6 de Junho de 2006 às 21:21 Heringer  | Enviar por e-mail Hits para esta publicação: 406

Há alguns dias terminei de ler “O Código da Vinci”, como já comentado antes, e achei o livro divertido, diga-se de passagem. Pouco tempo depois, assisti ao filme, que estreiou nas grandes telas.

Mas antes mesmo da estréia do filme, eu já estava atolado nas discussões a respeito do tema. Parece que houve um temor generalizado de que a história do livro - ou do filme - abalaria a “fé mundial” de alguma forma. Vi várias reportagens sobre isso, recebi vários e-mails, e vi até alguns livros sobre o livro.

Em muitos desses casos, “líderes religiosos” tomaram a iniciativa de se manifestar publicamente a respeito do assunto abordado por Dan Brown, o que é bastante plausível e, na minha opinião, saudável. Seria um suposto outro lado da história.

Mas a minha pergunta é… que história? Parece que todos se esqueceram que trata-se de uma ficção. Um cara escreveu um romance que tange o mundo real como muitos outros romances. Cheguei a receber um e-mail com o título “A farsa do Código da Vinci”. Como pode uma ficção ser uma farsa?

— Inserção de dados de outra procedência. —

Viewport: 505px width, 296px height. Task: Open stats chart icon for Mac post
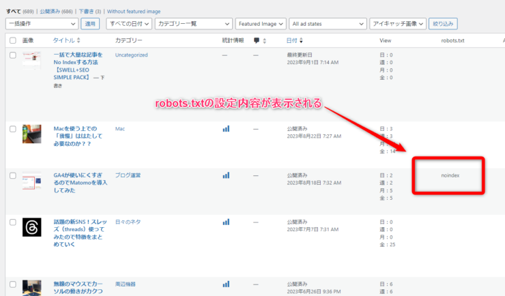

Entendo que várias coisas no livro são fatos. Pelo menos foi o que aprendi da História, embora nem tudo seja realmente ensinado na escola, e embora também eu não entenda muito do assunto. Por exemplo, Constantino realmente deu um jeito de unir o Império Romano sob uma só “religião”. Para tanto, realmente ele fez o tão famoso “sincretismo religioso”. Basta olhar à nossa volta e vemos que ainda temos os reflexos disso na nossa sociedade.

Por outro lado, algumas coisas no livro são apenas especulações ou fatos parcialmente relatados. Por exemplo, os “evangelhos alternativos” tão citados no livro. Se não me engano, esses livros são, em sua maioria, de origem gnóstica, escritos a partir do segundo século [1]. O Gnosticismo era (ou é?) uma “religião” originada nessa época, mas não sei muito sobre isso. Sei que o apóstolo Paulo aparentemente alertou os colossenses a respeito dessas doutrinas que os rondavam naquela época [2].

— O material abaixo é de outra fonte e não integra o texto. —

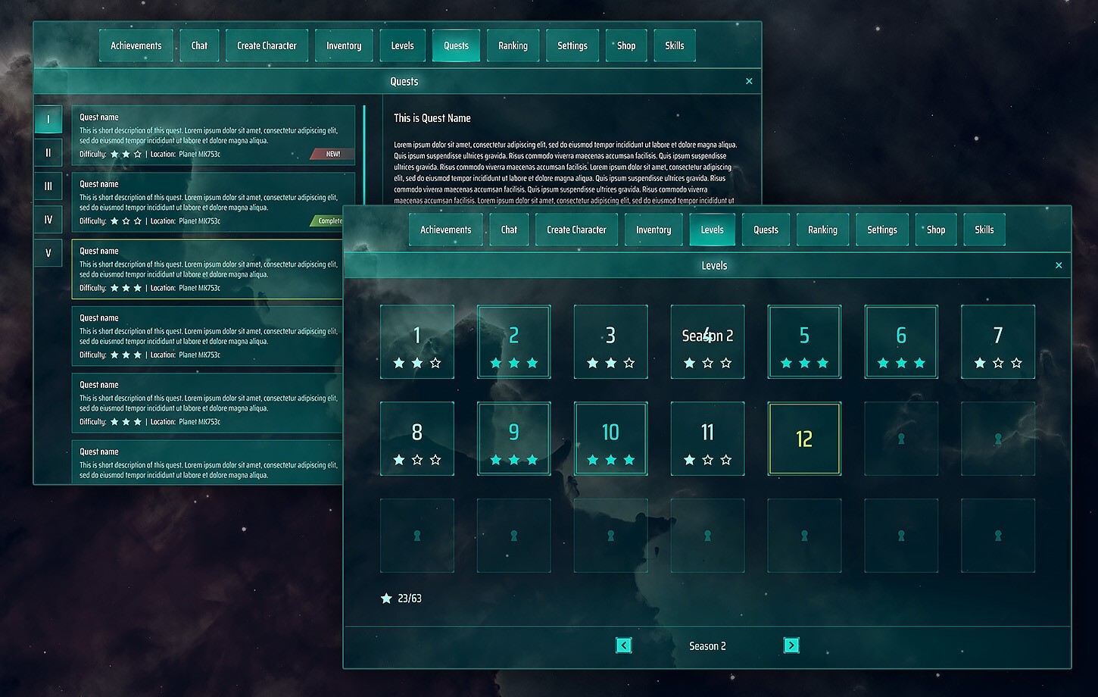Image resolution: width=1098 pixels, height=697 pixels.
Task: Click the Completed badge on the fourth quest
Action: pyautogui.click(x=329, y=221)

Enfim, só porque uma ficção contém fatos reais, não quer dizer que ela é totalmente verídica como um todo. Mas, de qualquer forma, acho esse tema uma boa oportunidade para se questionar e se refletir a respeito de muitas coisas. Afinal, ninguém quer ser enganado. Mas para não ser enganado, é preciso investigar [3]. Isso é, se for realmente importante. Pra mim é. E pra você?

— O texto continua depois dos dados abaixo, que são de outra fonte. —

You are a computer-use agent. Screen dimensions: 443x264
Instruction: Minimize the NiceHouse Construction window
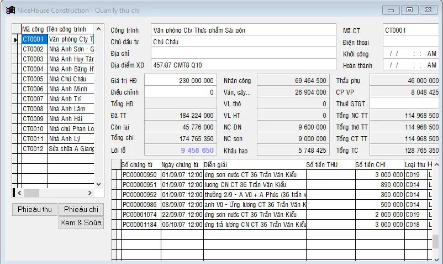pyautogui.click(x=391, y=10)
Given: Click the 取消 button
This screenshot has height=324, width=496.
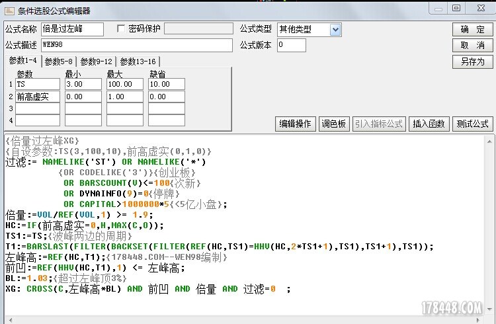Looking at the screenshot, I should 472,46.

[1] Pra quem quiser dar uma olhada nos livros “apócrifos”: http://escrituras.tripod.com/
[2] A carta de Paulo aos Colossenses pode ser encontrada em qualquer Bíblia.
[3] Recomendo o livro “The Case for Christ”, de Lee Strobel.

Nota:
Arrisquei-me muito ao escrever isso, pois estou explorando um assunto do qual conheço pouco. Garanto que não menti, mas não garanto que não errei. Mas pra saber, você vai ter que investigar, hehe. A menos, é claro, que você já saiba ou que você seja um motorista de ônibus.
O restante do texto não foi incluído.